* _Input rows_:
——————————

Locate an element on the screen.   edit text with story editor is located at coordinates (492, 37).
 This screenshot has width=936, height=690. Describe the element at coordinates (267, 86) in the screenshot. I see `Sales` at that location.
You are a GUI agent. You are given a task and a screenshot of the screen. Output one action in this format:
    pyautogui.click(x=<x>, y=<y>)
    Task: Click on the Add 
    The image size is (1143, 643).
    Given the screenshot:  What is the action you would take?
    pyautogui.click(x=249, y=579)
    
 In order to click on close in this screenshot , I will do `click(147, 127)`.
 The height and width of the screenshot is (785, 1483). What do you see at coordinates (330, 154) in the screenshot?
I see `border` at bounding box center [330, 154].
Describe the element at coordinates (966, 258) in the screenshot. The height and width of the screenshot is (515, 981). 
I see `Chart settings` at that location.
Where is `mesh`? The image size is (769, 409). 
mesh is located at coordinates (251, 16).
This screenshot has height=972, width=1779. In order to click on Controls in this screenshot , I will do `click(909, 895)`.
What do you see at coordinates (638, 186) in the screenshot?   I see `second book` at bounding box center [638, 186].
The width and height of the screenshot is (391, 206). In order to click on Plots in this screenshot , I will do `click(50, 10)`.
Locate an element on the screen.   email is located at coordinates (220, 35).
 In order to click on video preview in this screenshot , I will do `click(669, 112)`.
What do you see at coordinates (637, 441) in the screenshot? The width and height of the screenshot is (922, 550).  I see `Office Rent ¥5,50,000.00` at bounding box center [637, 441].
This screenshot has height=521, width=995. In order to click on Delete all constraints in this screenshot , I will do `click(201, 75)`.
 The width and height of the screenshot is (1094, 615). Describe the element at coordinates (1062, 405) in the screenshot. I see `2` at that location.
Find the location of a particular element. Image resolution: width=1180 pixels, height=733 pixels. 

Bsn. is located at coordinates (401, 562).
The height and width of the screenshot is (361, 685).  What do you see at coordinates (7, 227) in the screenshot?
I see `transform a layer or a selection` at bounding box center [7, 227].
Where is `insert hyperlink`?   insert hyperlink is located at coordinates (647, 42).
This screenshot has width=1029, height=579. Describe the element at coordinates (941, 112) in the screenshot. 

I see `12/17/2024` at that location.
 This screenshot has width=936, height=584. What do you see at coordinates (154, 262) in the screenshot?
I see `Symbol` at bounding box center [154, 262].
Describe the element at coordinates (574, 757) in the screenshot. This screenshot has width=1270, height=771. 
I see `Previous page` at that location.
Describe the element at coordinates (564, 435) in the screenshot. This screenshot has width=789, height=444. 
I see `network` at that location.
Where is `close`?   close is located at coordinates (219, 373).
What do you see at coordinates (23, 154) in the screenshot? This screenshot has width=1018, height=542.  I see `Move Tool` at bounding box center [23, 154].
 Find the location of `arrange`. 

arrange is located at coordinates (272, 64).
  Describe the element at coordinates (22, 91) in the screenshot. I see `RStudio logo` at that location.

——————————

Retype the lines from the one containing "What do you see at coordinates (23, 154)" through the last line, with no changes.

What do you see at coordinates (23, 154) in the screenshot? This screenshot has width=1018, height=542.  I see `Move Tool` at bounding box center [23, 154].
 Find the location of `arrange`. 

arrange is located at coordinates (272, 64).
  Describe the element at coordinates (22, 91) in the screenshot. I see `RStudio logo` at that location.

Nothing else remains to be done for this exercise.